◆ **WHAT IS REQUIRED**: Return the listing below word for word.

◆ **DATASET RECORDS**:
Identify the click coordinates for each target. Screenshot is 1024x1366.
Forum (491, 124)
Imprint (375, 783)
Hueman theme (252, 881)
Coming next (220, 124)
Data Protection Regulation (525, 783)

◆ **RESULT OF THIS TASK**:
Identify the click coordinates for each target. Screenshot is 1024x1366.
Forum (491, 124)
Imprint (375, 783)
Hueman theme (252, 881)
Coming next (220, 124)
Data Protection Regulation (525, 783)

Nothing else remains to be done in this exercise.